§ **PROBLEM DETAILS**: In your answer, every line of the records should be written out exactly.

[Collected data entries]
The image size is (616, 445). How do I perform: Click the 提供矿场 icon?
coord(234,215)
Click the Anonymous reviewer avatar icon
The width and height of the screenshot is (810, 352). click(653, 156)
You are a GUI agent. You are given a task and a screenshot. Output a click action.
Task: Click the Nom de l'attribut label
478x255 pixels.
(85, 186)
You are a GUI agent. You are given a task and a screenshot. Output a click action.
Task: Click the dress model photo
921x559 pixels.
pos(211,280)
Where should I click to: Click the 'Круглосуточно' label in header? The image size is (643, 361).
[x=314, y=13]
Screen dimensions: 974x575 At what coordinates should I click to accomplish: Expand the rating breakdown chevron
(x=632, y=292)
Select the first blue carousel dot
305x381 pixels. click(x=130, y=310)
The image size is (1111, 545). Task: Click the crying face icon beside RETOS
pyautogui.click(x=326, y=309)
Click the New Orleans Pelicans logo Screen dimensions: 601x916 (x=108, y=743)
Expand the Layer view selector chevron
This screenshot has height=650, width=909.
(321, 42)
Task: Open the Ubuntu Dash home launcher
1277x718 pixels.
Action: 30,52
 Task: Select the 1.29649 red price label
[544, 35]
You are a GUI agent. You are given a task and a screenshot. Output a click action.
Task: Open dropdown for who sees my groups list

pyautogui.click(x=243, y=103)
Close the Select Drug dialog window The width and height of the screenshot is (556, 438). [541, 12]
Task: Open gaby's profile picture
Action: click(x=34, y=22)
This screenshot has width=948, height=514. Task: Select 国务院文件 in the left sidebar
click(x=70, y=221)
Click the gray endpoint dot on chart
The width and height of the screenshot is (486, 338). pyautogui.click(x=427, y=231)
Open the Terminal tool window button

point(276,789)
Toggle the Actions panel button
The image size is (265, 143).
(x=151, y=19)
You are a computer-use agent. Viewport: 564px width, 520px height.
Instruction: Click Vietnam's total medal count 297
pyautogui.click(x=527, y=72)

§ **ANSWER AREA**:
The image size is (616, 445). How do I perform: Click the 提供矿场 icon?
coord(234,215)
Click the Anonymous reviewer avatar icon
The width and height of the screenshot is (810, 352). click(653, 156)
You are a GUI agent. You are given a task and a screenshot. Output a click action.
Task: Click the Nom de l'attribut label
478x255 pixels.
(85, 186)
You are a GUI agent. You are given a task and a screenshot. Output a click action.
Task: Click the dress model photo
921x559 pixels.
pos(211,280)
Where should I click to: Click the 'Круглосуточно' label in header? The image size is (643, 361).
[x=314, y=13]
Screen dimensions: 974x575 At what coordinates should I click to accomplish: Expand the rating breakdown chevron
(x=632, y=292)
Select the first blue carousel dot
305x381 pixels. click(x=130, y=310)
The image size is (1111, 545). Task: Click the crying face icon beside RETOS
pyautogui.click(x=326, y=309)
Click the New Orleans Pelicans logo Screen dimensions: 601x916 (x=108, y=743)
Expand the Layer view selector chevron
This screenshot has height=650, width=909.
(321, 42)
Task: Open the Ubuntu Dash home launcher
1277x718 pixels.
Action: 30,52
 Task: Select the 1.29649 red price label
[544, 35]
You are a GUI agent. You are given a task and a screenshot. Output a click action.
Task: Open dropdown for who sees my groups list

pyautogui.click(x=243, y=103)
Close the Select Drug dialog window The width and height of the screenshot is (556, 438). [541, 12]
Task: Open gaby's profile picture
Action: click(x=34, y=22)
This screenshot has width=948, height=514. Task: Select 国务院文件 in the left sidebar
click(x=70, y=221)
Click the gray endpoint dot on chart
The width and height of the screenshot is (486, 338). pyautogui.click(x=427, y=231)
Open the Terminal tool window button

point(276,789)
Toggle the Actions panel button
The image size is (265, 143).
(x=151, y=19)
You are a computer-use agent. Viewport: 564px width, 520px height.
Instruction: Click Vietnam's total medal count 297
pyautogui.click(x=527, y=72)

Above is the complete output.